- Opening Delimiter -
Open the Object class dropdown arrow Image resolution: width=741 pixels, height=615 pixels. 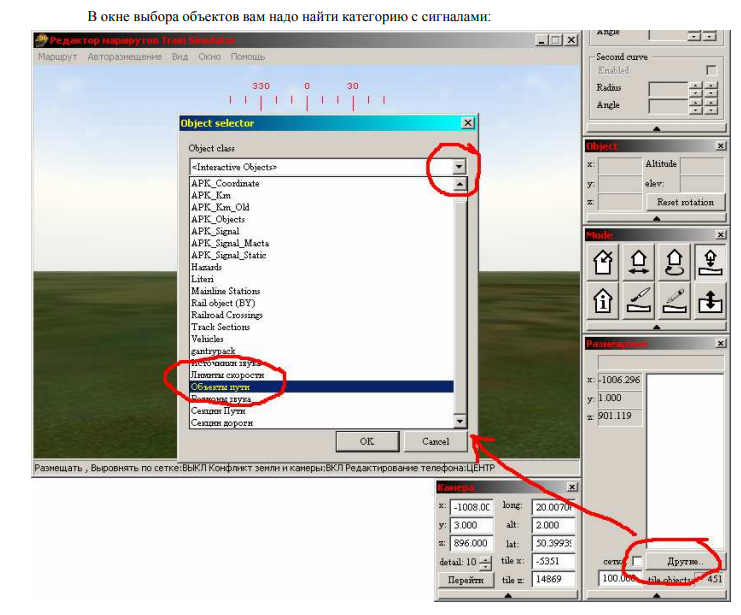458,167
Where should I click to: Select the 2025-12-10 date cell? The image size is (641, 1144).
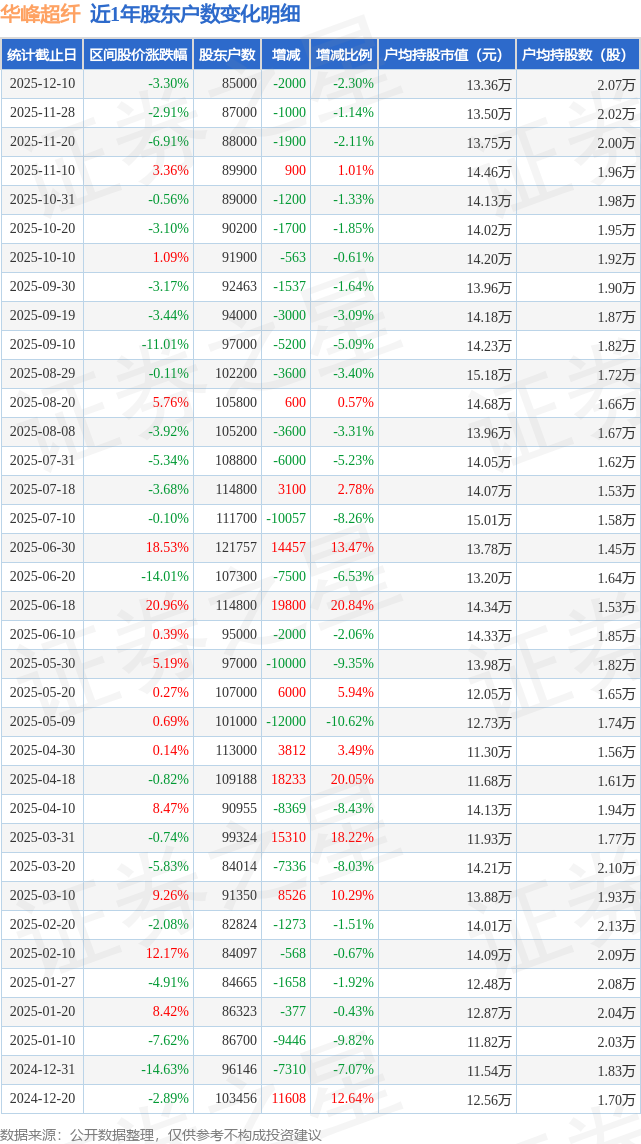click(x=42, y=84)
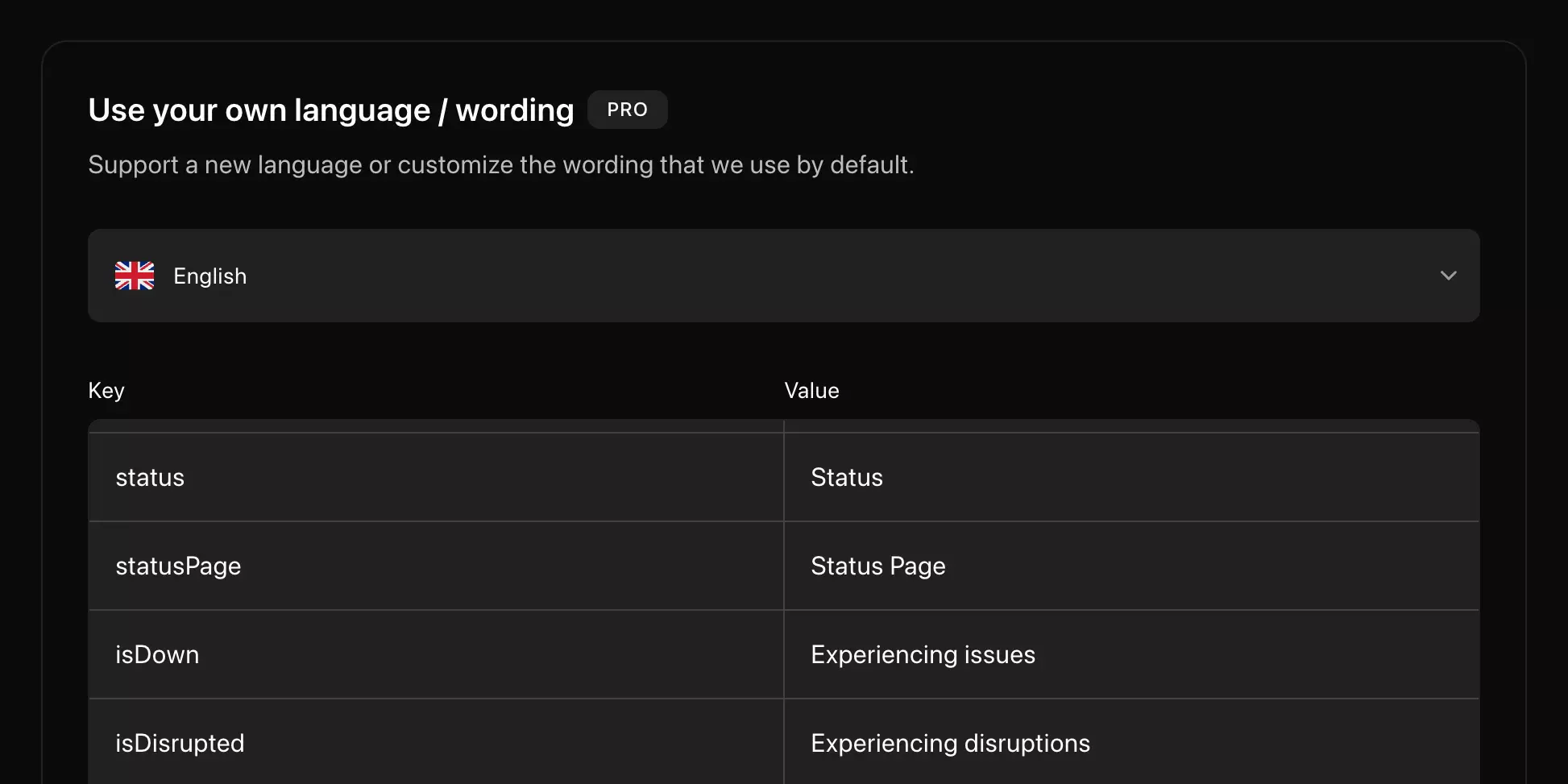Edit the Experiencing disruptions value field
Screen dimensions: 1568x784
coord(1131,742)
- Closing Delimiter -
> **GOAL OF THE EXERCISE**
All that should appear in the response is the run of lines from the one with "Where should I" through the final line of the records, restated exactly, with pictures omitted.

> **EXERCISE SOLUTION**
Where should I click to: Select the 2025-12-10 date cell? The image size is (641, 1144).
click(x=42, y=84)
Edit the Experiencing disruptions value field
Screen dimensions: 1568x784
coord(1131,742)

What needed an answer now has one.